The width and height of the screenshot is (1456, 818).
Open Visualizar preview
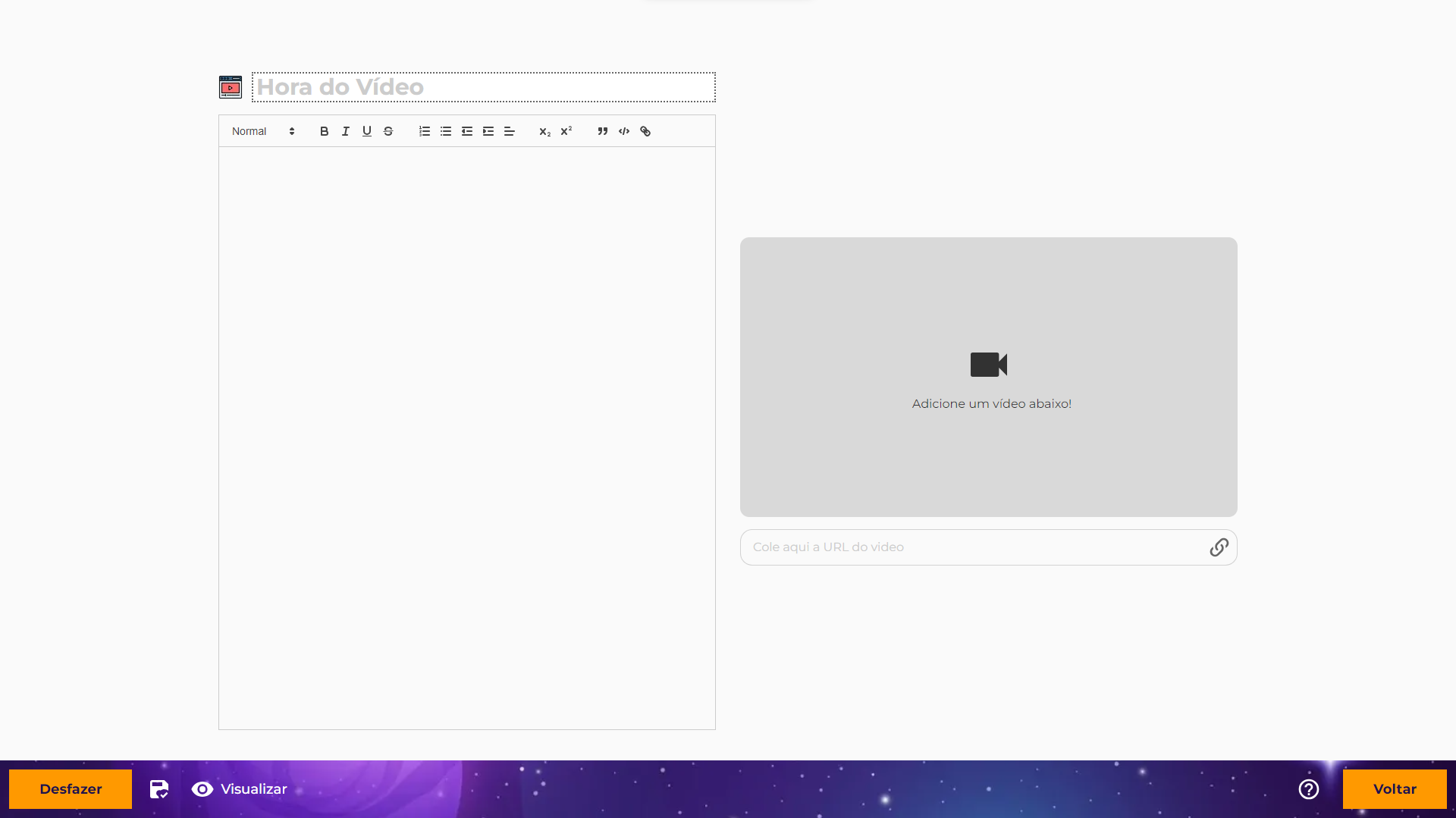(240, 789)
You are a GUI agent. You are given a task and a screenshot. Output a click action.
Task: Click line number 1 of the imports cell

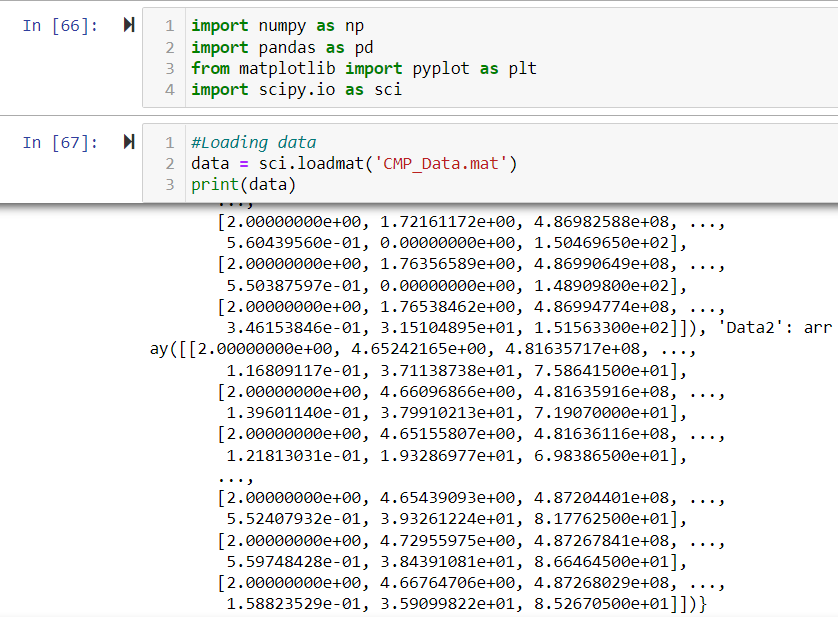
━━━━━━━━━━━━━━━━━━━━
## EXERCISE REQUIREMENTS:
Your answer must contain the full data, repeated exactly, without pictures.

## ANSWER TO THIS TASK:
The width and height of the screenshot is (1456, 818).
Open Visualizar preview
(240, 789)
You are a GUI agent. You are given a task and a screenshot. Output a click action.
Task: Click line number 1 of the imports cell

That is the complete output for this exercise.